##### DOCUMENT EXTRACT

At the center of this case is the Stored Communications Act (SCA), codified in Title 18 of the U.S. Code, § 2701 et seq., which established privacy protections for digital communications such as emails. Email was invented as a person-to-person communication format in 1971, and saw use throughout the 1970s on the Defense Department’s ARPANET. In the next decade, military officials, government workers, teachers and students constituted the majority of users of email.

 

Although the American public would not adopt email in any widespread fashion until Tim Berners-Lee invented the World Wide Web in 1991, Congress demonstrated forethought in its passage of the SCA in 1986. The SCA established a Fourth Amendment-style protection for email and other digital communications a decade before the term “email” even entered the public lexicon.  These protections established a requirement for a search warrant and probable cause to seize electronic communications (rather than relying on the laxer third-party doctrine).

##########

● STATED TASK A
Answer these questions using the passage on the Stored Communications Act, labeling each answer with its matching numeral:
(i) In what year was email invented as a person-to-person communication format?
(ii) In what year did Congress pass the SCA?
(iii) What did the SCA's protections require in order to seize electronic communications?

##### AVAILABLE DATA

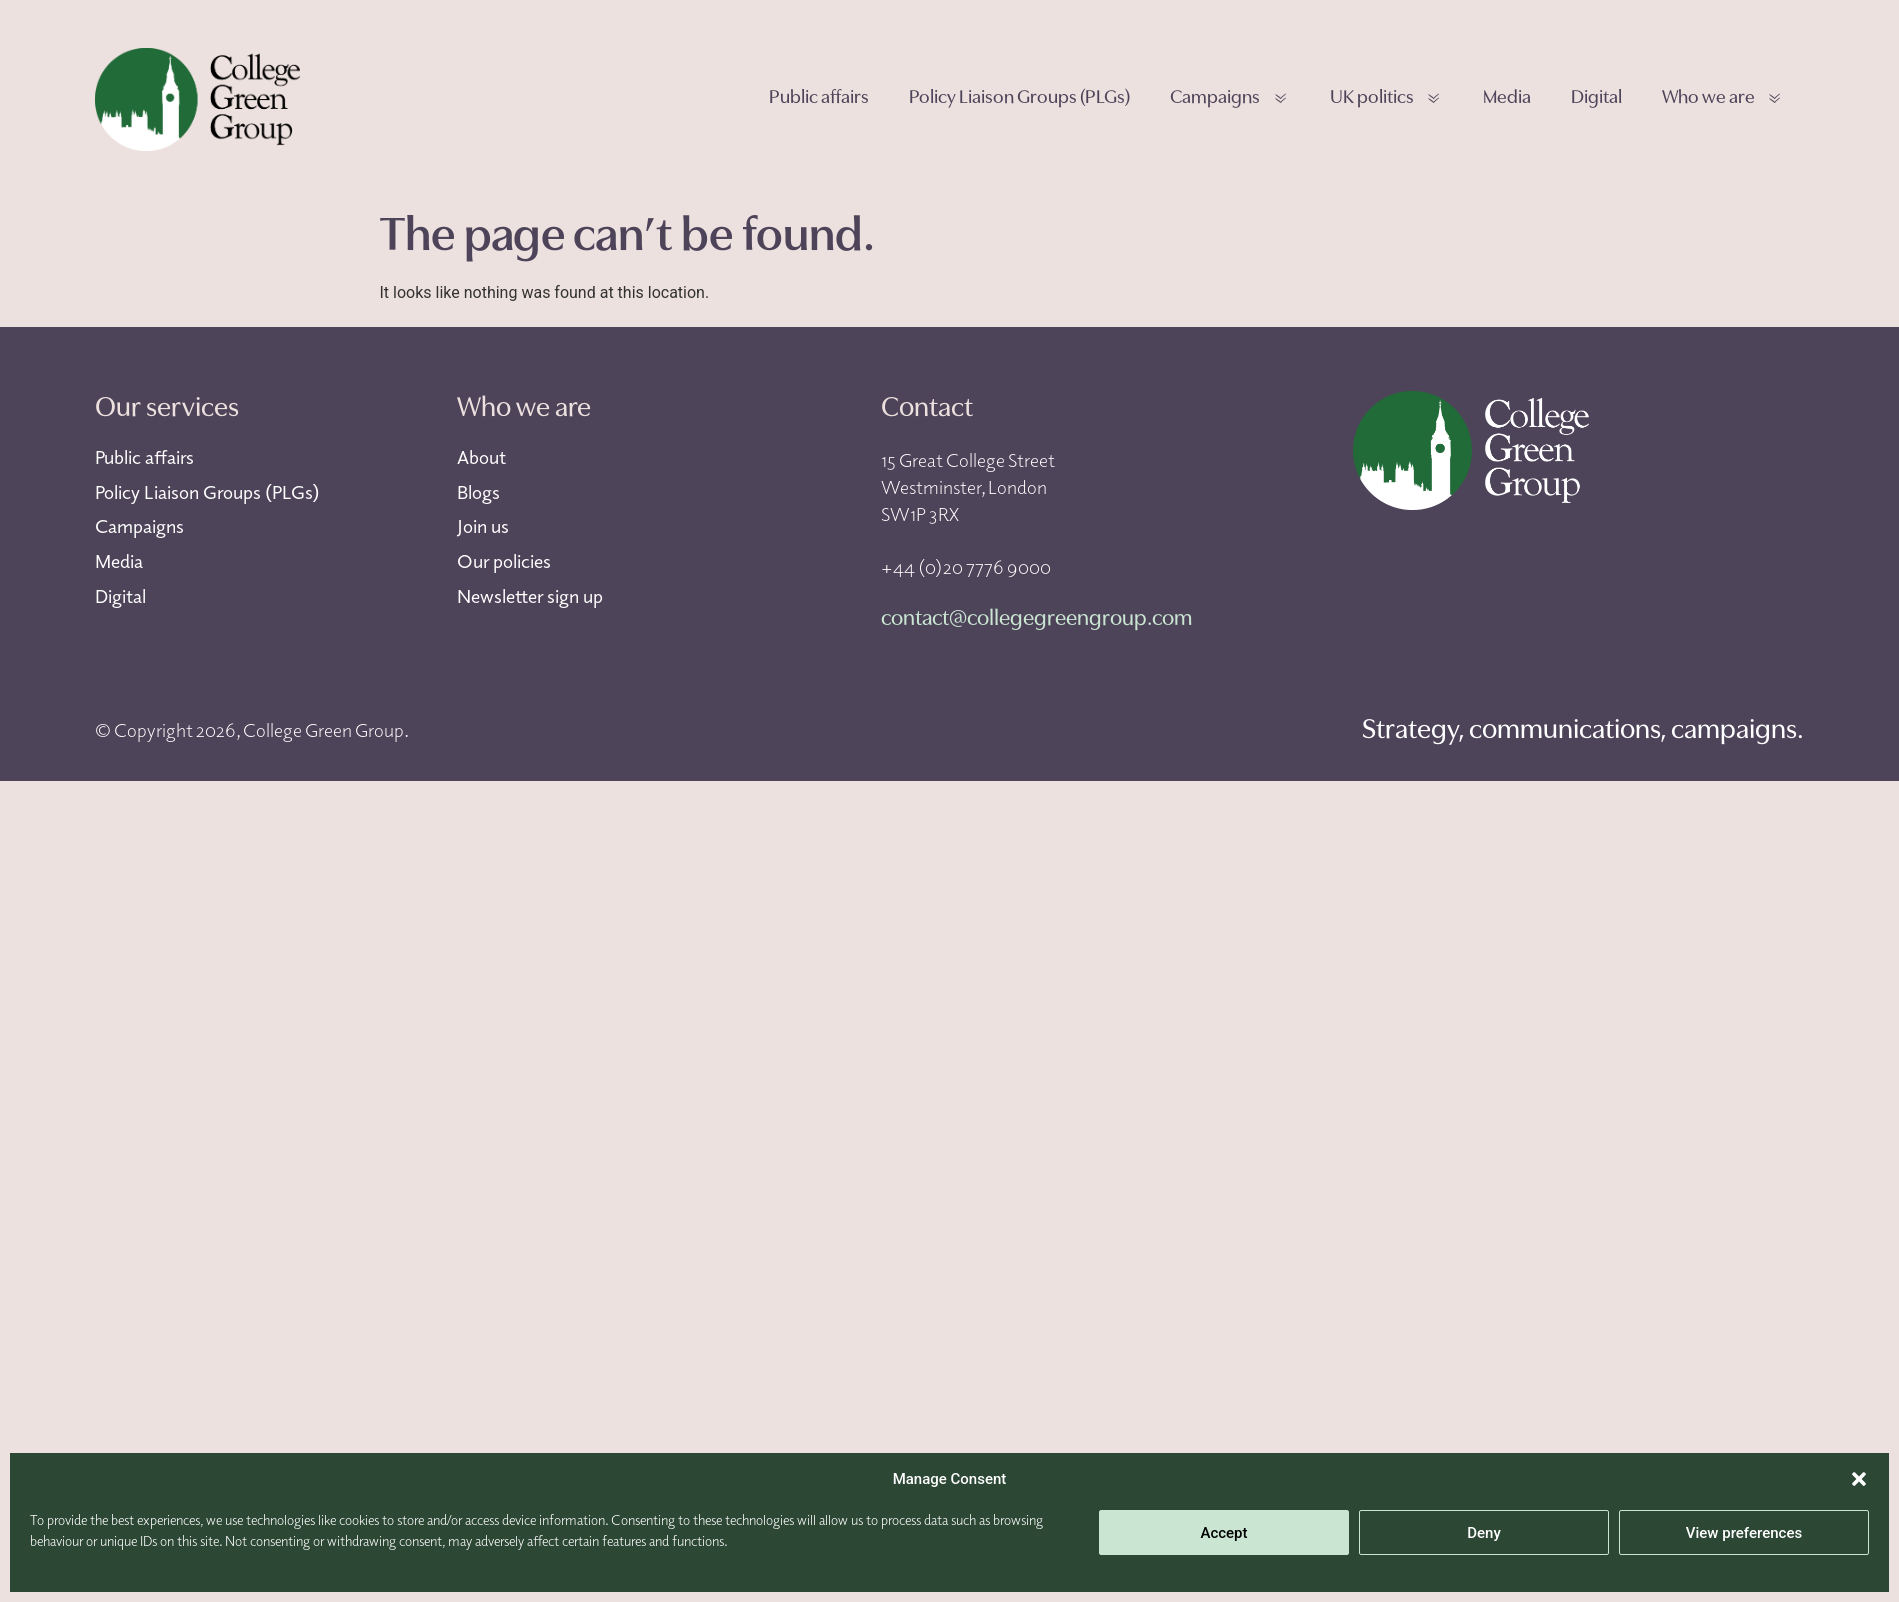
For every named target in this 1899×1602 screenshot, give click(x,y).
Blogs (478, 492)
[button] (1859, 1479)
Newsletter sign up (530, 596)
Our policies (504, 561)
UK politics (1386, 99)
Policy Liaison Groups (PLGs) (1019, 98)
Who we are (1723, 99)
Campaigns (1229, 99)
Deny (1484, 1533)
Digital (1596, 98)
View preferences (1744, 1533)
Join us (483, 526)
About (481, 457)
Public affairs (819, 98)
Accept (1223, 1533)
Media (1507, 98)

##########

● STATED TASK B
Print the lines of the records exactly, starting at the line containing "Policy Liaison Groups (PLGs) (1019, 98)" and ending with the last line of the records.

● COMPLETE OUTPUT A
(i) 1971
(ii) 1986
(iii) A search warrant and probable cause

● COMPLETE OUTPUT B
Policy Liaison Groups (PLGs) (1019, 98)
Who we are (1723, 99)
Campaigns (1229, 99)
Deny (1484, 1533)
Digital (1596, 98)
View preferences (1744, 1533)
Join us (483, 526)
About (481, 457)
Public affairs (819, 98)
Accept (1223, 1533)
Media (1507, 98)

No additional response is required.